Tuesday, July 5, 2011

Film Review: Blue Valentine

Blue ValentineBlue Valentine directed by Derek Cianfrance (Hunting Lane Films and Silverwood Films, rated R. 112 minutes)

Starring Ryan Gosling and Michelle Williams.

The Anti-Reality of the Hollywood Divorce

What kills a relationship? Hollywood typically answers this question in extremes. Too often, a marriage falls apart as a husband is unfaithful or a wife completely changes her personality.

In real life, many relationships end with the passing of time. When people jump into commitments early, the warts and ugly spots of each person creep out and many marriages lose during the test of time.

Sure, some relationships end over the big things so often depicted in Hollywood, but sometimes a marriage dissolves after many small-yet-irksome qualities emerge. With the film, Blue Valentine, director Derek Cianfrance seeks to display a marriage falling apart because of the little things.

Meet the Characters

Blue Valentine portrays the relationship of Dean (Ryan Gosling) and Cindy (Michelle Williams), a couple working in blue collar jobs in small-town Pennsylvania.
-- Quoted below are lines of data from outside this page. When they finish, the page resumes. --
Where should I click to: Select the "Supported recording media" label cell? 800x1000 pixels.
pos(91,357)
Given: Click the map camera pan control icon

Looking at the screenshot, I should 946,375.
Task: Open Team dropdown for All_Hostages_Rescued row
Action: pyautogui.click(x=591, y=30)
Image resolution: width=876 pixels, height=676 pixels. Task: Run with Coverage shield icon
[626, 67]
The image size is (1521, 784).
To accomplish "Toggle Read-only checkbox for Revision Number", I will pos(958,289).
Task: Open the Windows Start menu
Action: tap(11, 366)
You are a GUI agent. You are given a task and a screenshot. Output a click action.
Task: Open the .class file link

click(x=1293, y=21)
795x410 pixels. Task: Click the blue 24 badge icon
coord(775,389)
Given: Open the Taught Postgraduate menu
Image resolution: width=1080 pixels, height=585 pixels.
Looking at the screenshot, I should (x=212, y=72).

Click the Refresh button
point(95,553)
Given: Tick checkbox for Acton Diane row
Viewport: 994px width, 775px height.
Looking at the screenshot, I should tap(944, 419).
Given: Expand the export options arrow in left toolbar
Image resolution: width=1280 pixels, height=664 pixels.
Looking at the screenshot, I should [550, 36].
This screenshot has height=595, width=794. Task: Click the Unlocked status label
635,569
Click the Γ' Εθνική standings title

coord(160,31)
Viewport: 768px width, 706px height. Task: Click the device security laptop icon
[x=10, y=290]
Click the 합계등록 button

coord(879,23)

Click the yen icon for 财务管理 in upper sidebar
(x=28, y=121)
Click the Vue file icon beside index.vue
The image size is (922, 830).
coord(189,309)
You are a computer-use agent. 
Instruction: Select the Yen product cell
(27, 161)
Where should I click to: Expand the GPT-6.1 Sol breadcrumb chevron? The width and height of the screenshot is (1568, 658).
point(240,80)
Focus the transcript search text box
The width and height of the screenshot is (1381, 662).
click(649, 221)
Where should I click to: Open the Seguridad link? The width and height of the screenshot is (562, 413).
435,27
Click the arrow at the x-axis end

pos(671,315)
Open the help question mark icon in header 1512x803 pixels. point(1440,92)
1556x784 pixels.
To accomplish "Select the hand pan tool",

With a young daughter named Frankie, the couple struggles with day-to-day family issues.

Photo by Davi Russo
Dropping out of high school, Dean grew up in a broken home where his mother left him during a tender age. With no desire to pursue a career, Dean provides for his family as a house painter. He works eight hours a day and spends the rest of his time enjoying his family. With a crooning voice and a love for music, Cindy believes that Dean could do much more with his life.

Cindy, on the other hand, hails from a different sort of dysfunction. Her parents, despite an obvious deterioration in their marriage, remained together for the sake of their child. As such, Cindy refuses to “stay together for the kids.”

Employed as a nurse, Cindy settled for a working-class career after marrying Dean. During college, her ambition pointed her toward medical school and private practice. Yet, unforeseen circumstances led her to settling down and beginning a family.

While Frankie spends the night with grandpa, Dean and Cindy head to a hotel for a date night with hopes of rekindling the marital flame. This night proves to be the crux of their relational issues as the night unfolds and both Dean and Cindy must deal with their problems.

Acting as Subtlety

Ultimately, Blue Valentine frighteningly depicts an unfolding relationship in realistic terms. Gosling and Williams play their parts with stunning simplicity.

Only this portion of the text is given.